Estas entradas llevan el título de Tierra y silencio por dos razones: una porque no sé dónde vi este título en un cartel que, refiriéndose a la Toscana, la definía así, con esas dos palabras, Terra e silenzio. La segunda razón es porque cuando vi este cartel creí que me leía el pensamiento. Lo que más me estaba interesando del viaje era lo que subyacía a todo aquel paisaje en conjunto, algo que estaba más allá de los rincones turísticos, los productos de la tierra y la amabilidad de sus gentes. Había algo que flotaba en el ambiente, la sensación de que aquella tierra se había trabajado con mucho dolor y mucho silencio, porque había en sus campos señales de derrota y, a la vez, de abrazo feliz al tiempo, tal vez porque sólo siendo derrotados por nuestra condición de excepción natural somos capaces de durar junto a esos árboles, bajo esas nubes hermosas y catastróficas, arando con paciencia las colinas de nuestros desvalidos deseos…
Estas imágenes se presentaron en el camino entre Buonconvento y la Abadía de Santa Anna in Camprena, que para nuestra desgracia estaba cerrada. No obstante, como siempre, andábamos con los horarios cambiados, obstinados en vivir en las horas españolas, y cuando llegamos a la Abadía el hecho de que estuviera cerrada casi fue lo que nos permitió almorzar.
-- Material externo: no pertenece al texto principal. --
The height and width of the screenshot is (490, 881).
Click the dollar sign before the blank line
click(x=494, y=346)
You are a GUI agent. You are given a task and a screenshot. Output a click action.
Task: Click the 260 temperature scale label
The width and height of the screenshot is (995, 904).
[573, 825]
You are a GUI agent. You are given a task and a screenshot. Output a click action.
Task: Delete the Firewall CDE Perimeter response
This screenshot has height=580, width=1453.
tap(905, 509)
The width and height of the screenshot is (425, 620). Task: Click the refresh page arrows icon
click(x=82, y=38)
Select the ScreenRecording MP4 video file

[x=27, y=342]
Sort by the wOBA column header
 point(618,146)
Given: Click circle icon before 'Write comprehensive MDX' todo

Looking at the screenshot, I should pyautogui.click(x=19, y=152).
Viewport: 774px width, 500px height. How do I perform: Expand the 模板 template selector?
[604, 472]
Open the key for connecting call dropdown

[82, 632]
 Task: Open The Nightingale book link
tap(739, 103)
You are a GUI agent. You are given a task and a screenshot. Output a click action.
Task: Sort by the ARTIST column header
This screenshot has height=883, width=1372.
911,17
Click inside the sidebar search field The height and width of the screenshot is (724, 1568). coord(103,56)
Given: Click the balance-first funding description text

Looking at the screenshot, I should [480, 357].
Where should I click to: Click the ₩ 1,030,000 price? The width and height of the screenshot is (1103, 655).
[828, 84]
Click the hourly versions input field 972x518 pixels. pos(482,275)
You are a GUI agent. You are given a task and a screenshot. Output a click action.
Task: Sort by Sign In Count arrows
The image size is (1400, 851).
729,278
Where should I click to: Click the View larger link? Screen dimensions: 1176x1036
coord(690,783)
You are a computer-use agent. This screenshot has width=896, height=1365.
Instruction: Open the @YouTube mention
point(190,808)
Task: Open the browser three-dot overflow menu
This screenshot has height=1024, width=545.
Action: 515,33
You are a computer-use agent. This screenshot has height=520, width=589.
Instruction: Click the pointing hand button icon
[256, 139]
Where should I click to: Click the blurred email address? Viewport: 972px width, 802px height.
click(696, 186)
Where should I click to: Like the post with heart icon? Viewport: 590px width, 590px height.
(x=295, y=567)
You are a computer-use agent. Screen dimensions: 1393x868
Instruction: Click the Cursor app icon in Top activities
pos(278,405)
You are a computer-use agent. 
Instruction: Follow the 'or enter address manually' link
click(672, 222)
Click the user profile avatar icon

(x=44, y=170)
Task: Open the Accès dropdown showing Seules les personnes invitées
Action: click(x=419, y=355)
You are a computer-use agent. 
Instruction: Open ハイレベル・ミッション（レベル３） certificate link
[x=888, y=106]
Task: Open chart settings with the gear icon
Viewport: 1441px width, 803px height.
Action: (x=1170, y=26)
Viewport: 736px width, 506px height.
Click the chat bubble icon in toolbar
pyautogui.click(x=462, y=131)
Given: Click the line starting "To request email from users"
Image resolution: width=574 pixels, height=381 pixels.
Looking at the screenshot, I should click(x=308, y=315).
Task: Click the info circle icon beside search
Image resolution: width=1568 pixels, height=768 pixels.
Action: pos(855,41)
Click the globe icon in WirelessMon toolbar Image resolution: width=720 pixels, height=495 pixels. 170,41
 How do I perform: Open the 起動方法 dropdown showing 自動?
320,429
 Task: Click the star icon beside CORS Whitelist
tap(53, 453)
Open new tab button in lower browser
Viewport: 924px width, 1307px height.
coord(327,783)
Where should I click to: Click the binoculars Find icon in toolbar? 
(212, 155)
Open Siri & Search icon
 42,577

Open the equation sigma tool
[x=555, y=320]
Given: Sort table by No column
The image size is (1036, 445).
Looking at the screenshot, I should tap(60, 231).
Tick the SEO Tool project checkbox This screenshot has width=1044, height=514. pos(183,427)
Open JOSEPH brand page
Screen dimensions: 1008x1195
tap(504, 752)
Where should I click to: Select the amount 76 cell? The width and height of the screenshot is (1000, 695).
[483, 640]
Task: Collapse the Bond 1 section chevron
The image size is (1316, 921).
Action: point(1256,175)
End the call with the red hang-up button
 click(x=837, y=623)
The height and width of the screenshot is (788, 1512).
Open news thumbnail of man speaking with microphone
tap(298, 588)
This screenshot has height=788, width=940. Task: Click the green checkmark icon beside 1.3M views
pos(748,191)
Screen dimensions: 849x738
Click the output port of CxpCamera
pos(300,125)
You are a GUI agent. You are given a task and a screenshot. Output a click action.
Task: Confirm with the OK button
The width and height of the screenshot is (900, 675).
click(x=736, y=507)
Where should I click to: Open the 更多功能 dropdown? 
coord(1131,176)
La Abadía prometía mucho más de lo que mostraba…
Desde la misma Abadía se seguían observando maravillas. El cielo continuaba estallando, y el pequeño pueblecito de Castelmuzio dormitaba en la falda de una montaña, bajo un calor que empezaba a apretar con demasiada fuerza. Por supuesto, las sombras eran sombras reales, y en ellas uno podía respirar hondo.
Llegamos pronto a Pienza, un pueblo precioso donde me comí mi primera pizza italiana después de muchísimos años. Su sabor era aún mejor que su aspecto…
Luego Pienza nos mostró sus calles y su privilegiada posición sobre los valles colindantes. Como en casi todos los pueblos, su calle principal algo transitada por los turistas contrastaba con sus callejas frescas y deliciosas.
De Pienza nos dirigimos, para acabar la tarde, a Montepulciano, un lugar conocido no sólo por sus vinos, sino también por su situación de ensueño y su belleza. Desde lejos, un arco iris completo nos introdujo a Montepulciano ya para siempre en el corazón…
Las vistas desde la caída sureste del pueblo eran impresionantes, con el Lago Trasimeno allá ocupando casi todo el horizonte. El sol, súbitamente, encendió sólo unas ruinas que no he podido identificar.
Por dentro, Montepulciano lucía así de hermoso…
Y qué café el del Caffè Poliziano, qué sabor inenarrable…
Aquí, en la Fattoria Pulcino, compramos queso pecorino y salami al tartufo (trufa)…
Uno nunca acaba de irse de Montepulciano, siempre guarda lugares inolvidables, vistas asombrosas…
Por la noche, cierro los ojos al probar uno de sus vinos y Montepulciano sigue ahí dentro, acariciando los sueños…
2 comentarios:
Qué envidia me das, hermano. Espero no tener que esperar a que me jubile para hacer también ese viaje... Disfrutadlo bien. Un saludo
Ay, Jorge, ya está disfrutado. Ahora sólo arranco estas fotos de mis recuerdos. La gran putada de la Toscana es que te vuelves con unas ganas terribles de haberte quedado para siempre... Un abrazo.